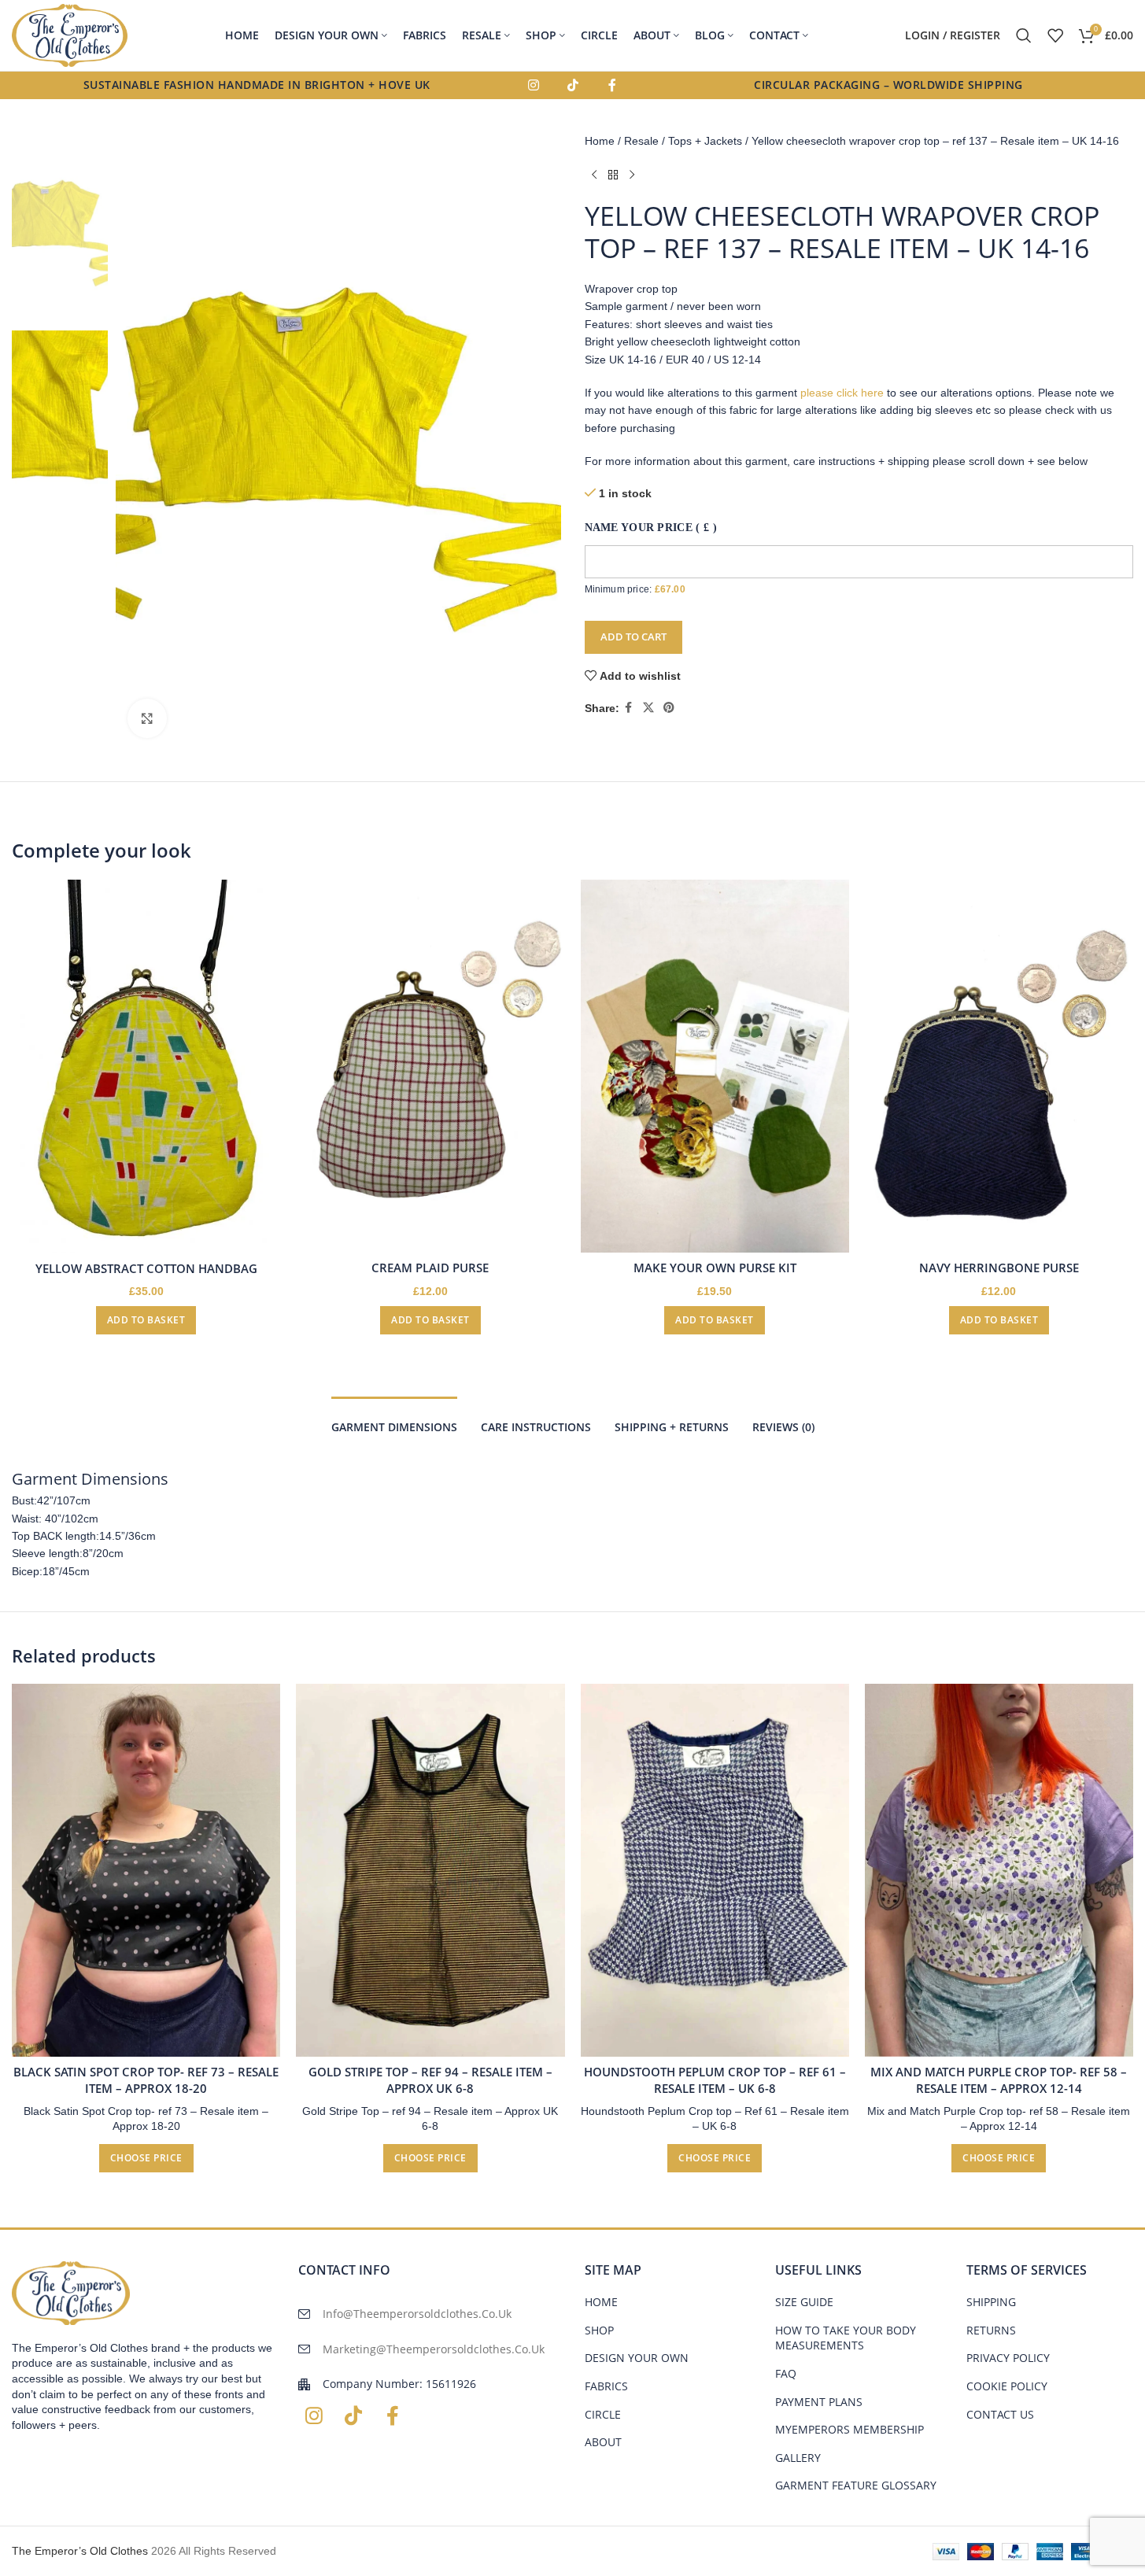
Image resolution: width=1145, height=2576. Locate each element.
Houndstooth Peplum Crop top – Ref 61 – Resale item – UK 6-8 (715, 2080)
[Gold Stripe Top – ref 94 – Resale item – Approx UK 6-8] (430, 1870)
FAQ (785, 2373)
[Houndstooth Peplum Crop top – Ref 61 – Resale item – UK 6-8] (715, 1870)
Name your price (651, 527)
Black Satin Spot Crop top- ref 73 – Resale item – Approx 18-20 (146, 2080)
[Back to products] (613, 174)
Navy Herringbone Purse (999, 1267)
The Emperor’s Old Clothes (80, 2551)
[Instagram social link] (533, 85)
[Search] (1024, 35)
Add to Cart (633, 636)
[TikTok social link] (573, 85)
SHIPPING (991, 2301)
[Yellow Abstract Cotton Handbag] (146, 1066)
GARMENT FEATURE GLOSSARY (855, 2485)
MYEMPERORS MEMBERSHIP (849, 2429)
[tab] (394, 1420)
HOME (601, 2301)
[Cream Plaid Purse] (430, 1066)
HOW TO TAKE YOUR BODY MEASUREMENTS (845, 2338)
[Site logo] (69, 34)
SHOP (599, 2330)
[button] (146, 1320)
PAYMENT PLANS (818, 2401)
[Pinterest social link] (669, 707)
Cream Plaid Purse (430, 1267)
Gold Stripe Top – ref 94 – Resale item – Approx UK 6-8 (430, 2080)
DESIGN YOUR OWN (637, 2357)
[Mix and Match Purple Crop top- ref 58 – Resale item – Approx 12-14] (999, 1870)
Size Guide (804, 2301)
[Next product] (631, 174)
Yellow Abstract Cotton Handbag (146, 1268)
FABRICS (606, 2386)
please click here (842, 392)
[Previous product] (594, 174)
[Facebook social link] (612, 85)
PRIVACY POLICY (1008, 2357)
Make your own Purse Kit (714, 1267)
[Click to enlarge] (147, 718)
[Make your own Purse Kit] (715, 1066)
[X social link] (648, 707)
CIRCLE (603, 2414)
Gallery (798, 2457)
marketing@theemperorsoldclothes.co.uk (434, 2349)
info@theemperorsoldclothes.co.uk (417, 2313)
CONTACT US (1000, 2414)
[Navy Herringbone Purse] (999, 1066)
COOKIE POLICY (1006, 2386)
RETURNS (991, 2330)
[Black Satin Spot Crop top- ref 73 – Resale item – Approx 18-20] (146, 1870)
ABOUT (603, 2441)
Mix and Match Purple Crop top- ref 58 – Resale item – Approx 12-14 (998, 2080)
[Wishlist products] (1055, 35)
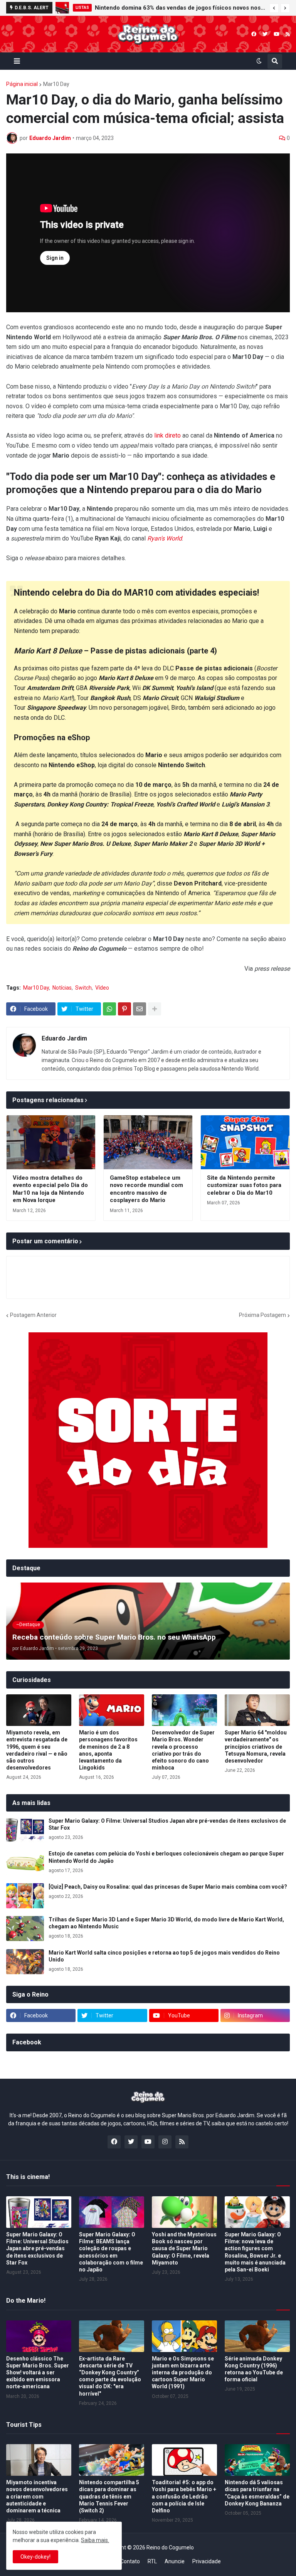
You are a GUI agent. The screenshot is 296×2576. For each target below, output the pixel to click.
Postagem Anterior (33, 1315)
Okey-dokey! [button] (35, 2557)
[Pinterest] (124, 1008)
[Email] (139, 1008)
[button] (274, 8)
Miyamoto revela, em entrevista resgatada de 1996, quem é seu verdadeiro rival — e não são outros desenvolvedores (36, 1750)
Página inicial (22, 84)
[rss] (288, 34)
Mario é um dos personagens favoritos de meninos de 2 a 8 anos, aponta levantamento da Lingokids (108, 1750)
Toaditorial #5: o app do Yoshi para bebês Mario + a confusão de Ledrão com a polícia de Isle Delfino (184, 2496)
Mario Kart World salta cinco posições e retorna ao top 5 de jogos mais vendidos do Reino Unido (164, 1956)
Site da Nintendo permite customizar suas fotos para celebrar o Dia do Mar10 (244, 1185)
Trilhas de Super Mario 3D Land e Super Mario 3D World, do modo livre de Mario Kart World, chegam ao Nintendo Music (166, 1922)
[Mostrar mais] (154, 1008)
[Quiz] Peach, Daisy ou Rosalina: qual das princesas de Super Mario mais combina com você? (168, 1887)
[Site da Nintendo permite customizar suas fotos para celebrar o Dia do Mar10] (245, 1142)
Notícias (62, 988)
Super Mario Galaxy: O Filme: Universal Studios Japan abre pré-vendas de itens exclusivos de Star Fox (167, 1824)
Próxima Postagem (262, 1315)
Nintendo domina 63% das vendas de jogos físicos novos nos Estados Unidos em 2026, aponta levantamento (180, 7)
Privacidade (206, 2561)
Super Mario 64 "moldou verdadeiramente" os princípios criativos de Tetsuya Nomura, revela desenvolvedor (256, 1746)
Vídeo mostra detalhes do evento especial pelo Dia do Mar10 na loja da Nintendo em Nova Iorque (50, 1189)
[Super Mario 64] (257, 1710)
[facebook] (253, 34)
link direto (167, 435)
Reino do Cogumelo (170, 2547)
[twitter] (264, 34)
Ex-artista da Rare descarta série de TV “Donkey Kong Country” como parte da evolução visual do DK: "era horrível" (110, 2376)
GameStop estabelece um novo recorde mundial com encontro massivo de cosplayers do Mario (146, 1189)
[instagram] (165, 2141)
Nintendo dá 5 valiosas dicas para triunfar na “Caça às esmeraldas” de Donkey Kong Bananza (257, 2493)
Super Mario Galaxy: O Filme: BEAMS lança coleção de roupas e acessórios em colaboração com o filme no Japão (111, 2252)
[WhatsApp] (109, 1008)
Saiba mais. (95, 2540)
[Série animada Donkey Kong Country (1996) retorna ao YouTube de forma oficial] (257, 2336)
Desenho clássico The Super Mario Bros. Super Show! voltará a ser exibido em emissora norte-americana (37, 2372)
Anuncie (175, 2561)
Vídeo (102, 988)
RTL (152, 2561)
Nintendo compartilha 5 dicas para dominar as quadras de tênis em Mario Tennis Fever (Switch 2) (109, 2496)
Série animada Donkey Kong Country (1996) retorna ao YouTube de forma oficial (254, 2369)
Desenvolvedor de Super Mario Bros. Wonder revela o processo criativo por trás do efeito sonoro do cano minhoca (183, 1750)
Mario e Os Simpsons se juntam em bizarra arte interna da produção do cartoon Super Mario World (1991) (183, 2372)
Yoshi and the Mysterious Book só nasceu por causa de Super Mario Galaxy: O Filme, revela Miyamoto (184, 2248)
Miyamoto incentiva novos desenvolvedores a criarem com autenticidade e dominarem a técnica (37, 2496)
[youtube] (276, 34)
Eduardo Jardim (64, 1038)
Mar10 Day (56, 84)
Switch (83, 988)
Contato (130, 2561)
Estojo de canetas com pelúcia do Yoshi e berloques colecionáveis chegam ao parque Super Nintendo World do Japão (166, 1857)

=-=-=-=-=

■ WHAT YOU HAVE TO DO
What you need to produce is an exact copy of the entries above, limited to the lines from the one with "info@theemperorsoldclothes.co.uk (417, 2313)" up to and including the one with "[twitter] (264, 34)", without pictures.

■ SOLUTION FOR THIS EXERCISE
info@theemperorsoldclothes.co.uk (417, 2313)
CONTACT US (1000, 2414)
[Navy Herringbone Purse] (999, 1066)
COOKIE POLICY (1006, 2386)
RETURNS (991, 2330)
[Black Satin Spot Crop top- ref 73 – Resale item – Approx 18-20] (146, 1870)
ABOUT (603, 2441)
Mix and Match Purple Crop top- ref 58 – Resale item – Approx 12-14 (998, 2080)
[Wishlist products] (1055, 35)
You are a GUI agent. The screenshot is 296×2576. For each target below, output the pixel to click.
Postagem Anterior (33, 1315)
Okey-dokey! [button] (35, 2557)
[Pinterest] (124, 1008)
[Email] (139, 1008)
[button] (274, 8)
Miyamoto revela, em entrevista resgatada de 1996, quem é seu verdadeiro rival — e não são outros desenvolvedores (36, 1750)
Página inicial (22, 84)
[rss] (288, 34)
Mario é um dos personagens favoritos de meninos de 2 a 8 anos, aponta levantamento da Lingokids (108, 1750)
Toaditorial #5: o app do Yoshi para bebês Mario + a confusão de Ledrão com a polícia de Isle Delfino (184, 2496)
Mario Kart World salta cinco posições e retorna ao top 5 de jogos mais vendidos do Reino Unido (164, 1956)
Site da Nintendo permite customizar suas fotos para celebrar o Dia do Mar10 (244, 1185)
Trilhas de Super Mario 3D Land e Super Mario 3D World, do modo livre de Mario Kart World, chegam ao Nintendo Music (166, 1922)
[Mostrar mais] (154, 1008)
[Quiz] Peach, Daisy ou Rosalina: qual das princesas de Super Mario mais combina com você? (168, 1887)
[Site da Nintendo permite customizar suas fotos para celebrar o Dia do Mar10] (245, 1142)
Notícias (62, 988)
Super Mario Galaxy: O Filme: Universal Studios Japan abre pré-vendas de itens exclusivos de Star Fox (167, 1824)
Próxima Postagem (262, 1315)
Nintendo domina 63% das vendas de jogos físicos novos nos Estados Unidos em 2026, aponta levantamento (180, 7)
Privacidade (206, 2561)
Super Mario 64 "moldou verdadeiramente" os princípios criativos de Tetsuya Nomura, revela desenvolvedor (256, 1746)
Vídeo mostra detalhes do evento especial pelo Dia do Mar10 na loja da Nintendo em Nova Iorque (50, 1189)
[Super Mario 64] (257, 1710)
[facebook] (253, 34)
link direto (167, 435)
Reino do Cogumelo (170, 2547)
[twitter] (264, 34)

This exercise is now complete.